Albertina presents an exhibition of works from VERBUND COLLECTION, Vienna, held in celebration of the collection’s twentieth anniversary. The corporate collection was founded by the Austrian electricity company VERBUND in 2004 and holds around one thousand works by two hundred artists. The show includes new acquisitions that will be presented in Austria for the first time.
The large bodies of work by artists such as Cindy Sherman, Francesca Woodman, Birgit Jürgenssen, and Renate Bertlmann compiled in keeping with VERBUND COLLECTION’s maxim “depth instead of breadth” make up the first part of the exhibition. Sherman is presented side by side with contemporaries like Martha Wilson and younger artists like Aneta Grzeszykowska, who reenacted Sherman’s famous black-and-white series Untitled Film Stills in color. They are followed by works of the feminist avant-garde of the 1970s that deal with the reduction of women to the roles of housewife, wife, and mother, the use of the female body, and female sexuality. The term feminist avant-garde was coined by VERBUND COLLECTION’s founding director Gabriele Schor in 2007 to honor the pioneering work of these artists. She successfully positioned them in the art-historical canon with an exhibition that toured throughout Europe for ten years. Through this focus on in-depth collecting, Schor secured VERBUND COLLECTION’s singular status.
In the context of the spatialization of art in the 1970s, another section is dedicated to works that deal with the conceptual, poetic, and psychological perception of spaces and places. Sawing a house in two and tilting one half by a few degrees, Gordon Matta-Clark creates his ‘Anarchitecture’ as a critique of conventional architecture. David Wojnarowicz poetically links his life in New York to that of the French poet Arthur Rimbaud. And Ernesto Neto creates a psychologically charged space based on Sigmund Freud’s Interpretation of Dreams in which a doll dwells in a rocking chair and is mysteriously connected to a superego outside the cage.

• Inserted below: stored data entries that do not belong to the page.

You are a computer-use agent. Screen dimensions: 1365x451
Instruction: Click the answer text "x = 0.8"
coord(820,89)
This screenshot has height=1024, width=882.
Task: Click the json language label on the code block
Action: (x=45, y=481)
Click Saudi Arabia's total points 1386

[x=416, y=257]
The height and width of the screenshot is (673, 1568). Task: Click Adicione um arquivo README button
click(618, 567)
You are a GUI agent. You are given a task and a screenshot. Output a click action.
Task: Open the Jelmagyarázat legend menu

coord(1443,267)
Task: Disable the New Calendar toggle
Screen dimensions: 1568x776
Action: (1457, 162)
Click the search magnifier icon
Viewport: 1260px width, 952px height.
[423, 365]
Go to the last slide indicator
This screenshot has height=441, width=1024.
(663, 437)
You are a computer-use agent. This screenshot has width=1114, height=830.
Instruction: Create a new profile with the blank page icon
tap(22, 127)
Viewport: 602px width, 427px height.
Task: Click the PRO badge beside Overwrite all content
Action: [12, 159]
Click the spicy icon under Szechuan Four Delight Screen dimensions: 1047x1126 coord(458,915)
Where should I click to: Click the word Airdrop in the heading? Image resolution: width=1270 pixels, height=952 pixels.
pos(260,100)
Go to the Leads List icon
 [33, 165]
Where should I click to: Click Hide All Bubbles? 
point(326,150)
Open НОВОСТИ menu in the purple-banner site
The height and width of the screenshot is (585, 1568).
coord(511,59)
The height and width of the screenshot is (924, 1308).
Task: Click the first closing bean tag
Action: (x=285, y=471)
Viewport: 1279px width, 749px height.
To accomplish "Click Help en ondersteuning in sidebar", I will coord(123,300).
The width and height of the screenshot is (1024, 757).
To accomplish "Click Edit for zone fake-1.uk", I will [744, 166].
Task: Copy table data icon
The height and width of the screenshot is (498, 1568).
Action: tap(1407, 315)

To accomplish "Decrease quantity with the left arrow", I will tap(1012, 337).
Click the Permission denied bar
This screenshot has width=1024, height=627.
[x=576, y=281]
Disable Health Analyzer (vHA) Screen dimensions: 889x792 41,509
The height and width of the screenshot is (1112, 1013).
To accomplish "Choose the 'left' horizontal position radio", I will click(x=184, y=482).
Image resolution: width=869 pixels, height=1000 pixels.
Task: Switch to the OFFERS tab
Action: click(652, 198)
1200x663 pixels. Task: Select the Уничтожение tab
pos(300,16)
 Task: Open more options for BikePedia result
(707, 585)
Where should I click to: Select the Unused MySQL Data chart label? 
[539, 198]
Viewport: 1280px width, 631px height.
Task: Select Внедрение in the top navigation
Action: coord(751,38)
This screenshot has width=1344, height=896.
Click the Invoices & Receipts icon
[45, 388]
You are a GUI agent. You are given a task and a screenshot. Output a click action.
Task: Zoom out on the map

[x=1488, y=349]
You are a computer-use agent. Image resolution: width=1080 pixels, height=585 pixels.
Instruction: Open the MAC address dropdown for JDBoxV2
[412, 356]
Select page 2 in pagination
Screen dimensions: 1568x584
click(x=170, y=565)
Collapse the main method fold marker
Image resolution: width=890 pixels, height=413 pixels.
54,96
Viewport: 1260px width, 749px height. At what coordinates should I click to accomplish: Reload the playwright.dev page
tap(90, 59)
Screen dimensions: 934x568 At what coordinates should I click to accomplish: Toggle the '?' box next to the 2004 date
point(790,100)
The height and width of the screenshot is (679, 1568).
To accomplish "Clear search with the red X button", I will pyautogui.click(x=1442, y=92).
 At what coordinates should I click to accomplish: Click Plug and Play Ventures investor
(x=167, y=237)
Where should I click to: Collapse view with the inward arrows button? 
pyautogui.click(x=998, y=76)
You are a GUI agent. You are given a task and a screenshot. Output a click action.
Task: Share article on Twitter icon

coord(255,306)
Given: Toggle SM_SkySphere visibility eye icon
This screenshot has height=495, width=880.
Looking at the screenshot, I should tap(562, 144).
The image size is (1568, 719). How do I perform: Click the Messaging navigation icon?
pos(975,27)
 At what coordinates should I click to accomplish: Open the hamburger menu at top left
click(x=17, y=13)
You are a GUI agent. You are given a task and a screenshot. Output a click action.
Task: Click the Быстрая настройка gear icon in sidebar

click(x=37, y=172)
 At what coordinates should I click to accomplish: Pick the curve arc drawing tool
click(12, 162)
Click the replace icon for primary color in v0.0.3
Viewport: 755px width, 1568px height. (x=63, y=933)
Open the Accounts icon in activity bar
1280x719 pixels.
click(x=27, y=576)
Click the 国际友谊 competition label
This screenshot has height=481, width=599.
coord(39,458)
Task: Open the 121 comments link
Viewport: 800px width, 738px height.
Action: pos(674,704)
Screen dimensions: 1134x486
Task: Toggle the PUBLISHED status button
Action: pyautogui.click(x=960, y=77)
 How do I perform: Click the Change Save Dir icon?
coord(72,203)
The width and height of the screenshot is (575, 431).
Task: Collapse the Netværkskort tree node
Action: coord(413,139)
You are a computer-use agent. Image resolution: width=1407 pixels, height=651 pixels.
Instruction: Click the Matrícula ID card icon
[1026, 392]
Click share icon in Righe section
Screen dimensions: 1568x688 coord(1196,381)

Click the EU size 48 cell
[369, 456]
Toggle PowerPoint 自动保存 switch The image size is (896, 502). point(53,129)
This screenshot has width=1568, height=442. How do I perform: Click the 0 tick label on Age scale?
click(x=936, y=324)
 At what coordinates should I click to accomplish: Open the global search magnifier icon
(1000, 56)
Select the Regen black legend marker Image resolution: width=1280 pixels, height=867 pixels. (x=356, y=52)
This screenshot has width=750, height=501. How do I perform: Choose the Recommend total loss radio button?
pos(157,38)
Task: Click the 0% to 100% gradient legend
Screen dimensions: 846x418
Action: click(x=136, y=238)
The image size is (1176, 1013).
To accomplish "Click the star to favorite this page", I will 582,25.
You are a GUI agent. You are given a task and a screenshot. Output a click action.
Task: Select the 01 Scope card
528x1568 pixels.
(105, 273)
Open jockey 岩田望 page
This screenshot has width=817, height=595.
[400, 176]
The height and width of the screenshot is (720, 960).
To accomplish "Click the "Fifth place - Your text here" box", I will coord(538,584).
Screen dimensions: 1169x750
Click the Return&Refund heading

The anniversary exhibition presents new acquisitions in the context of ‘Gender, Identity & Diversity,’ works that have never been shown in Austria before. Artists create spaces of memory; see, for instance, South African-born Kganye Lebohang, who uses photomontages to explore her relationship with her deceased mother, or Kazakhstan-born Alexander Ugay. A descendant of the Korean diaspora, he traces his ancestors with analogue and AI photographs. With her large-format collages, Norwegian-Nigerian artist Frida Orupabo creates scenes that address colonial history, slavery, racism, and sexism. Zanele Muholi identifies as non-binary and actively campaigns for LGBTQ+ rights in South Africa. Muholi’s staged self-portraits criticize the Eurocentric view of the black body. Sin Wai Kin deconstructs and reconstructs social narratives and embodies four non-binary identities of a fictional boy band in the video “It’s Always You.”
Artists: Renate Bertlmann, Barbara Bloom, Marcella Campagnano, Veronika Dreier, Renate Eisenegger, VALIE EXPORT, Gerda Fassel, Simon Fujiwara, Simryn Gill, Nan Goldin, Aneta Grzeszykowska, Suzy Lake, Kganye Lebohang, Anne Marie Jehle, Birgit Jürgenssen, Kirsten Justessen, Sin Wai Kin, Joachim Koester, Auguste Kronheim, Brigitte Lang, Louise Lawler, Angelika Loderer, Karin Mack, Gordon Matta-Clark, Anita Münz, Zanele Muholi, Ernesto Neto, ORLAN, Gabriel Orozco, Frida Orupabo, Florentina Pakosta, Margot Pilz, Ingeborg G Pluhar, Elodie Pong, Tomoko Sawada, Senga Nengudi, Elaine Shemilt, Cindy Sherman, Lorna Simpson, Penny Slinger, Annegret Soltau, Sophie Thun, Alexander Ugay, Jeff Wall, Gillian Wearing, Carrie Mae Weems, Hannah Wilke, Martha Wilson, David Wojnarowicz, Francesca Woodman, Nil Yalter.